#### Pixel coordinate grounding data
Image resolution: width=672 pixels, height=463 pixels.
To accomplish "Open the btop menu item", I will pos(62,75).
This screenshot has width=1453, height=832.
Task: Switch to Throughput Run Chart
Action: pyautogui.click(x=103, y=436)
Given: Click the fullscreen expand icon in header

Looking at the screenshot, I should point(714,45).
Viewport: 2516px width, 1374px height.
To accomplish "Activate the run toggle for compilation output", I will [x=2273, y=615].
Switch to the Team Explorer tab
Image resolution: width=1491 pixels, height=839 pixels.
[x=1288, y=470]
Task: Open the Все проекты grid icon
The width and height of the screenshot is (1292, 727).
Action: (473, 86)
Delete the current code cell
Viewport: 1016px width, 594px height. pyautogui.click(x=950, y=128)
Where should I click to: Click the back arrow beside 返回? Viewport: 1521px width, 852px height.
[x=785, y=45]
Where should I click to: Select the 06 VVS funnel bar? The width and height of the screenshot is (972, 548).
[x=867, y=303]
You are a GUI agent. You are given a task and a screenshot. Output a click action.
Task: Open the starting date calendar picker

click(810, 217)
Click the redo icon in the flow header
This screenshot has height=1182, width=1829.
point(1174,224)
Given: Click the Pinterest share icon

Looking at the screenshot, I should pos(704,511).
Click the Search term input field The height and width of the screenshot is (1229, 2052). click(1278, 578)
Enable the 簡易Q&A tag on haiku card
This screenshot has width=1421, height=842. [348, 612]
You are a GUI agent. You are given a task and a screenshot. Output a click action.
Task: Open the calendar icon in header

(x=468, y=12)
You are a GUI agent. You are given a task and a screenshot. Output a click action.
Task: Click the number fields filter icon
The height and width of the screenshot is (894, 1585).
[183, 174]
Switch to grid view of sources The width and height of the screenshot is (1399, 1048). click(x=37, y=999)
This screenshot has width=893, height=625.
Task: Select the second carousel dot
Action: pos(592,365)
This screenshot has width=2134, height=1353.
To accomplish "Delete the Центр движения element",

#### ASSIGNMENT
From the first line to the last, copy the records without alteration.

#### TASK SOLUTION
Image resolution: width=672 pixels, height=463 pixels.
To accomplish "Open the btop menu item", I will pos(62,75).
This screenshot has width=1453, height=832.
Task: Switch to Throughput Run Chart
Action: pyautogui.click(x=103, y=436)
Given: Click the fullscreen expand icon in header

Looking at the screenshot, I should point(714,45).
Viewport: 2516px width, 1374px height.
To accomplish "Activate the run toggle for compilation output", I will [x=2273, y=615].
Switch to the Team Explorer tab
Image resolution: width=1491 pixels, height=839 pixels.
[x=1288, y=470]
Task: Open the Все проекты grid icon
The width and height of the screenshot is (1292, 727).
Action: (473, 86)
Delete the current code cell
Viewport: 1016px width, 594px height. pyautogui.click(x=950, y=128)
Where should I click to: Click the back arrow beside 返回? Viewport: 1521px width, 852px height.
[x=785, y=45]
Where should I click to: Select the 06 VVS funnel bar? The width and height of the screenshot is (972, 548).
[x=867, y=303]
You are a GUI agent. You are given a task and a screenshot. Output a click action.
Task: Open the starting date calendar picker

click(810, 217)
Click the redo icon in the flow header
This screenshot has height=1182, width=1829.
point(1174,224)
Given: Click the Pinterest share icon

Looking at the screenshot, I should pos(704,511).
Click the Search term input field The height and width of the screenshot is (1229, 2052). click(1278, 578)
Enable the 簡易Q&A tag on haiku card
This screenshot has width=1421, height=842. [348, 612]
You are a GUI agent. You are given a task and a screenshot. Output a click action.
Task: Open the calendar icon in header

(x=468, y=12)
You are a GUI agent. You are given a task and a screenshot. Output a click action.
Task: Click the number fields filter icon
The height and width of the screenshot is (894, 1585).
[183, 174]
Switch to grid view of sources The width and height of the screenshot is (1399, 1048). click(x=37, y=999)
This screenshot has width=893, height=625.
Task: Select the second carousel dot
Action: pos(592,365)
This screenshot has width=2134, height=1353.
To accomplish "Delete the Центр движения element",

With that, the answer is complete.